Said Dr. Asri, “Currently, the cardiology unit is able to handle about 95% of PCI cases, including “rescue” PCI and “primary” PCI. Not only do we see patients who live nearby, we also attend to referrals from fourteen district hospitals in Perak. When the new hospital block is completed some time in 2018 and the cardiology unit is furnished to provide Cardiothoracic Services, we believe that we will then be able to provide top notch cardiology health services comparable to other heart specialist centres in the country.

“The problem we are facing now is that we are lacking of manpower, especially an additional two consultant cardiologists to handle the increasing number of patients.”

Most of the cases referred by district hospitals are from Manjung, Slim River, Teluk Intan and Taiping. In fact, Taiping has such a high number of cases that a Visiting Cardiology Clinic has been established whereby a cardiologist visits once every three months.

Angiogram and angioplasty procedures performed at HRPB’s cardiology unit cost a fraction of what are charged by private hospitals as charges in government hospitals are standardised by the Health Ministry. Malaysian patients who are referred by other government hospitals are charged RM75 while those referred to HRPB by private hospitals have to pay RM200 for an angiogram procedure.

Those undergoing angioplasty using normal stent pay at least another RM200. On the other hand, those requiring a special drug-eluting stent (DES) pay RM5,000 per stent. However, in an emergency case, the stent charges could be waived.

Patients, for non-urgent cases, in need of welfare assistance are referred to the hospital’s Medical Social Welfare Unit. It takes two to three months for the approval from “Tabung Bantuan Perubatan” under the Ministry of Health.
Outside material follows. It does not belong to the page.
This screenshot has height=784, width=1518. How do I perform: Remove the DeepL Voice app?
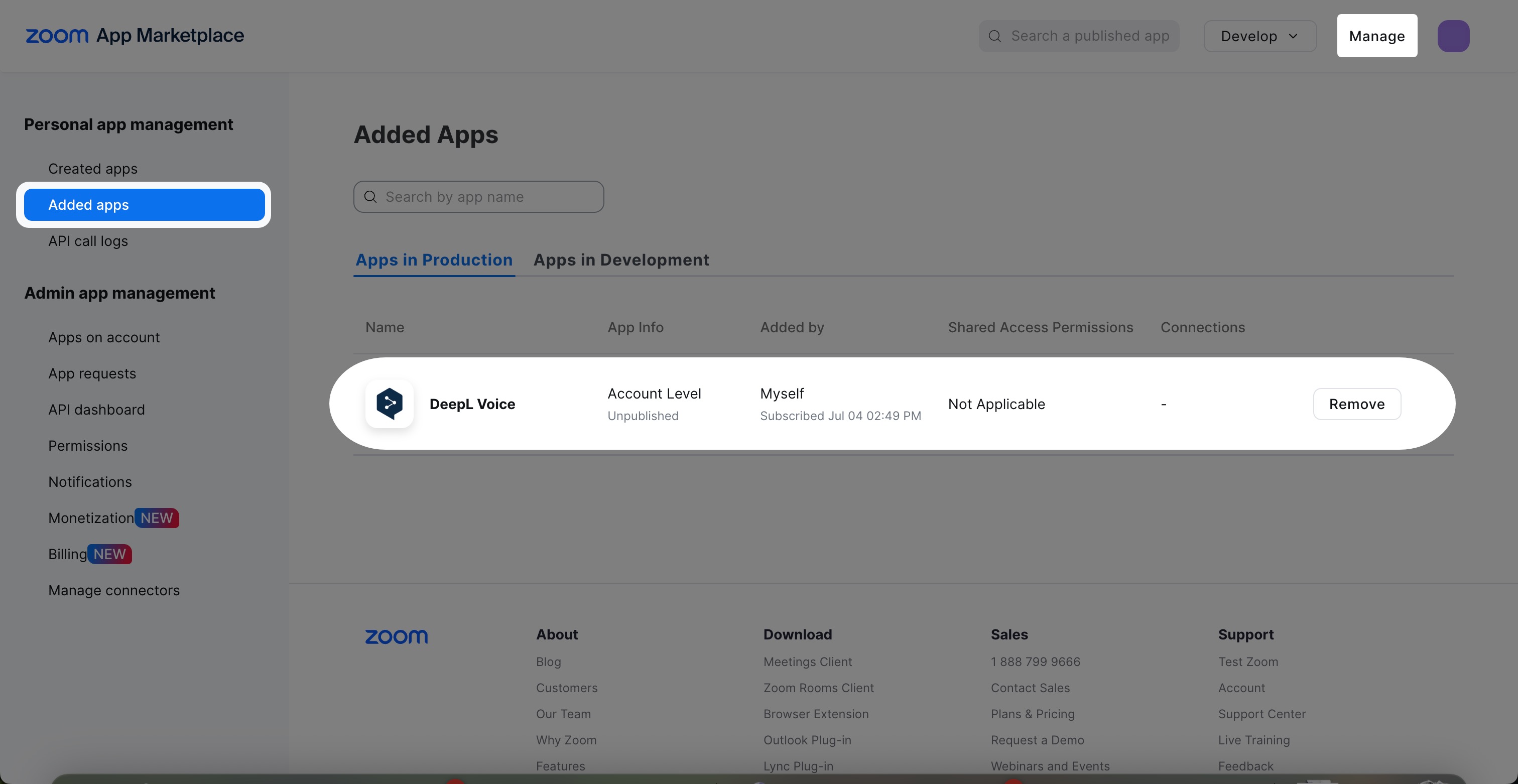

Patients with severe triple-vessel disease who are not suitable for PCI but require a bypass operation are now referred to IJN or University Malaya Medical Centre. Based on statistics from HRPB, 40% of the heart patients seen here need PCI, 30% require an operation while 30% are treated by medication.

According to the latest data published by the World Health Organization (WHO) in May 2014, death from Cardiovascular Diseases (CVDs) in Malaysia reached 29,363 or 23.10% of total deaths, ranking the country #33 in the world. The number one culprit of heart diseases is believed to be an unhealthy lifestyle that includes physical inactivity, smoking, diabetes and obesity. A few ways to lower the risk of heart diseases are to keep active with at least thirty minutes of exercise daily, maintain a healthy weight, quit smoking and stress management.

Note: An edited version of this article [Hearty milestone for state hospital] was published on 24th October, 2015, in the now-defunct The Malay Mail.